Casinò, opposizione: “Frigerio non ha l’onestà di riconoscere il fallimento della sua dirigenza”

Scrivono in una nota Alpe, Uvp, M5S e Pd-Sinistra Vda: "In attesa dei massicci arrivi dei cinesi da Macao, nessuna soluzione e giunta dalla maggioranza per risollevare la crisi del Casinò, salvo il mantenimento della fiducia al sig. Frigerio".
Luca Frigerio, amministratore unico Casinò de la Valle
Politica

"L’azione legittima di controllo, di verifica e di indirizzo che i Consiglieri regionali di opposizione, azionisti come il resto dei valdostani della casa da gioco, hanno il diritto, anzi il dovere, di svolgere con attenzione è stata oggetto di scherno da parte del sig. Frigerio". Cosi in una nota Uvp, Alpe, Pd-Sinistra Vda e M5S commentano la lettera inviata il 14 aprile scorso dall’Amministratore unico del Casinò al Presidente della Regione e del Consiglio con cui spiega delle mancate dimissioni dopo l’approvazione della risoluzione del 26 marzo scorso. 

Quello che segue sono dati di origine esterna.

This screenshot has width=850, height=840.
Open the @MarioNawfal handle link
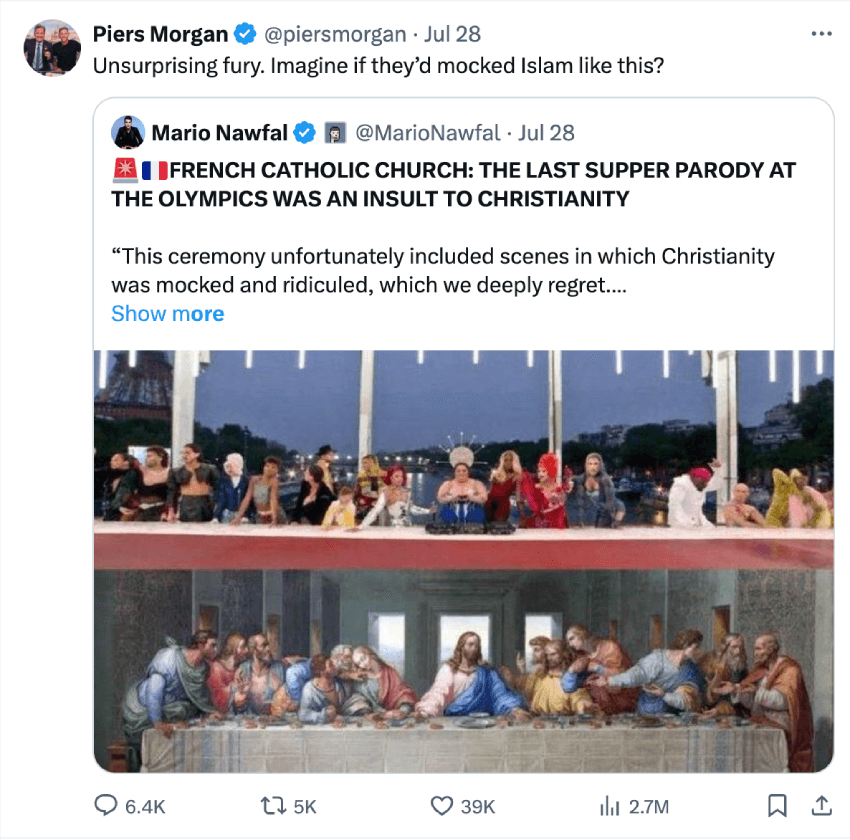click(427, 133)
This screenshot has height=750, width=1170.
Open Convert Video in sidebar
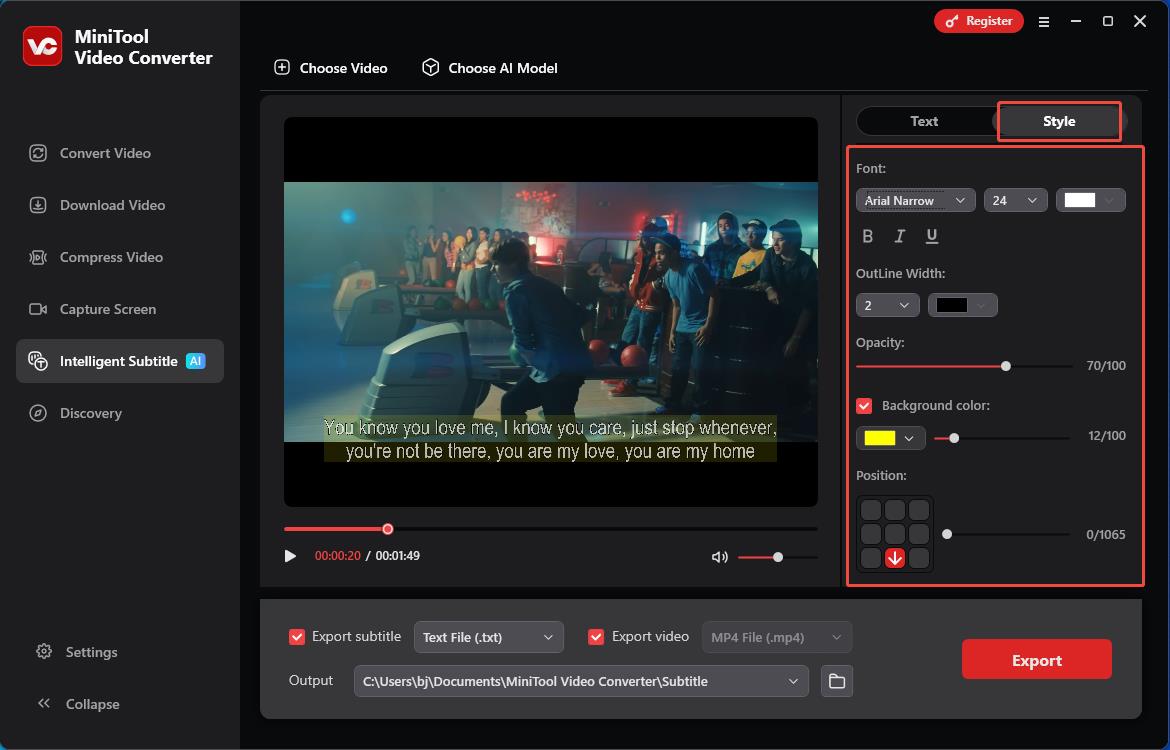(x=105, y=153)
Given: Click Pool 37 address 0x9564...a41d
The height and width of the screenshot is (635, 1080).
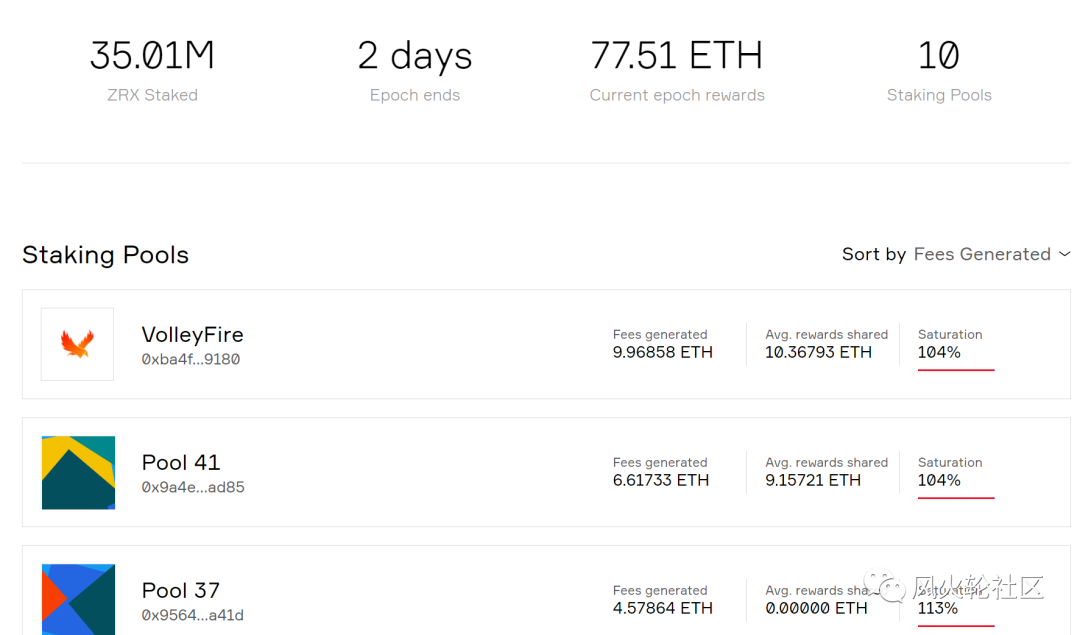Looking at the screenshot, I should (x=192, y=615).
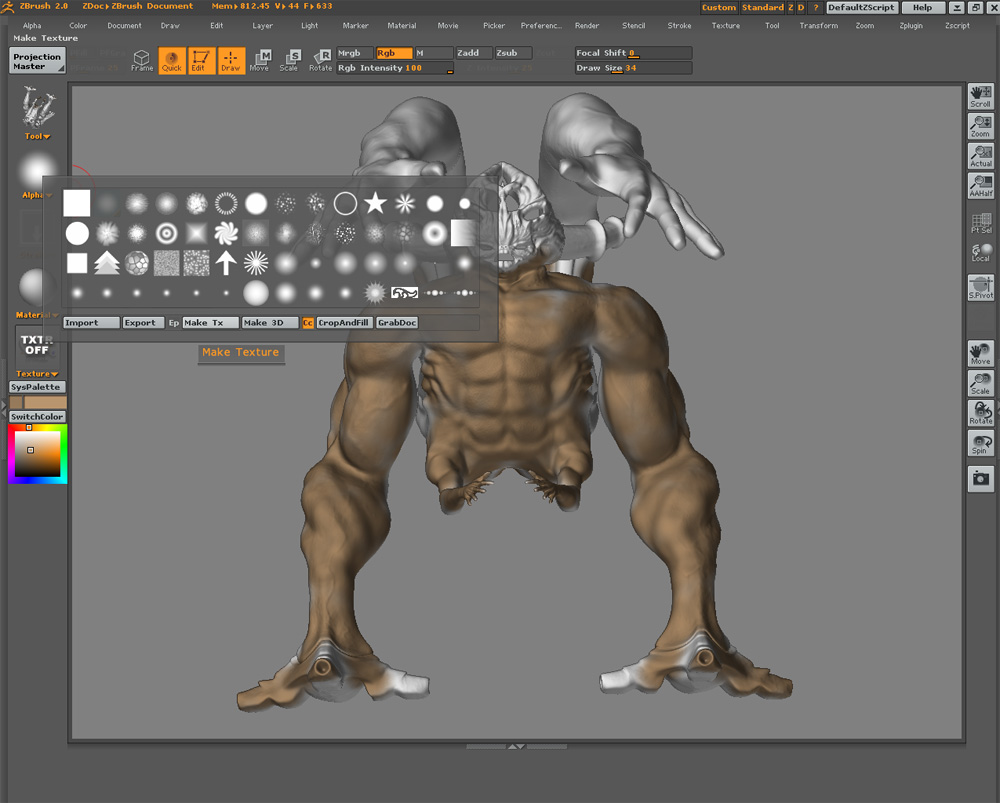Choose the upward arrow alpha thumbnail

tap(226, 263)
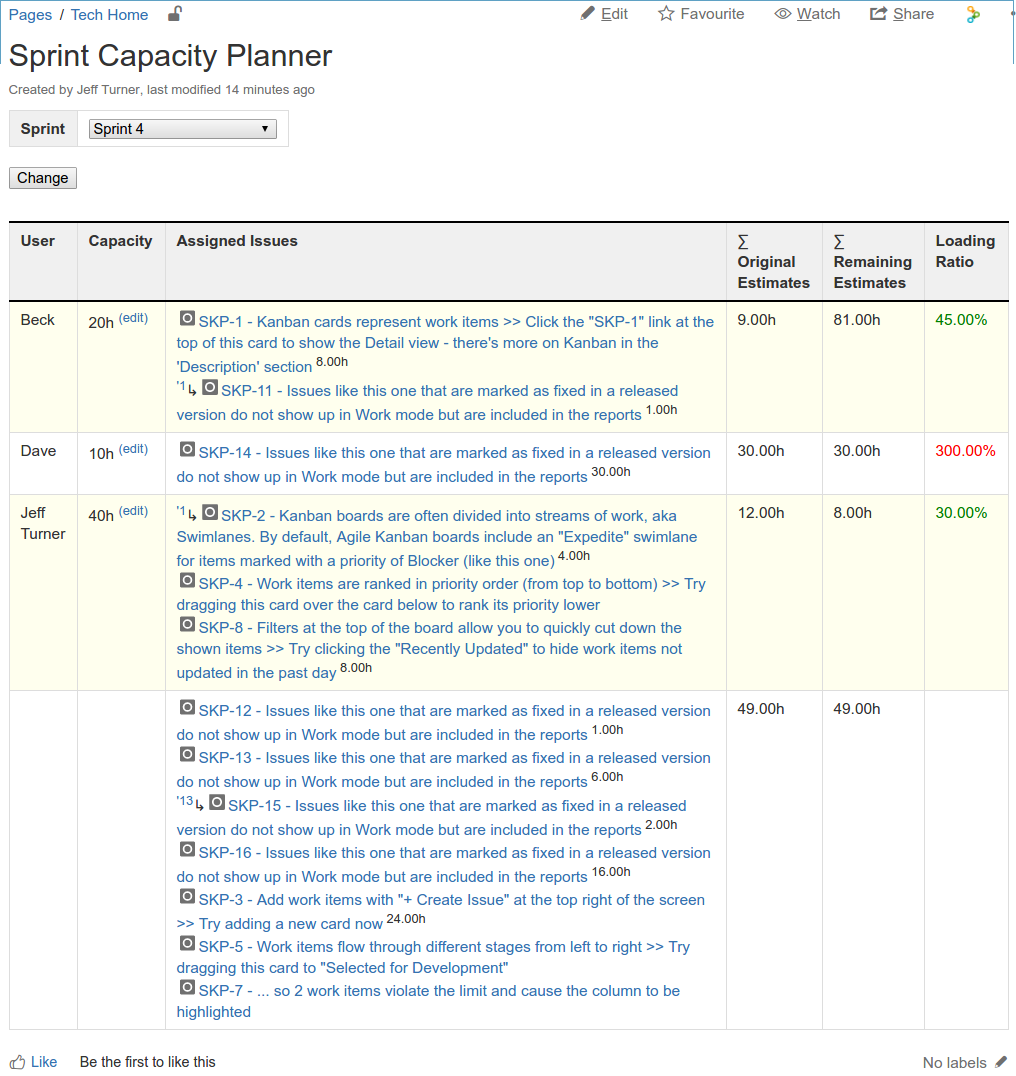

"Il Casinò ha perso milioni di euro di incassi e quote di mercato, ha risucchiato quasi 100 milioni di euro dalle casse regionali in una dubbia e discutibile ristrutturazione, con il risultato di colpire a morte albergatori, ristoratori e in generale tutta l’economia di Saint-Vincent e dell’intera Valle d’Aosta e il sig. Frigerio, uomo da 349.000 euro all’anno, non ha l’onestà di riconoscere il fallimento della sua dirigenza e della sua amministrazione" scrive l’opposizione nella nota. 

A finire sotto il fuoco incrociato di Uvp, Alpe, Pd-Sinistra Vda e M5S non è solo l’Amministratore unico. "Il sig. Frigerio al Casinò come il dott. Rollandin in Regione sono il simbolo di quell’attaccamento al potere e alle poltrone, in cui gli interessi personali di stipendi di centinaia di migliaia di euro stanno al di sopra di tutto" e ancora "non stupisce quindi il silenzio dell’ex presidente Rollandin e tanto meno quello dell’eclissata presidente del Consiglio Rini, che ha ormai completamente rinunciato a quel ruolo di garanzia che la sua carica istituzionale le attribuiva."

Infine sull’attuale situazione della Casa da gioco "in attesa dei massicci arrivi dei cinesi da Macao, nessuna soluzione e giunta dalla maggioranza per risollevare la crisi del Casinò, salvo il mantenimento della fiducia al sig. Frigerio. Riteniamo che lo spettacolo sia finito e che burattinai e pagliacci possano ritirarsi in silenzio".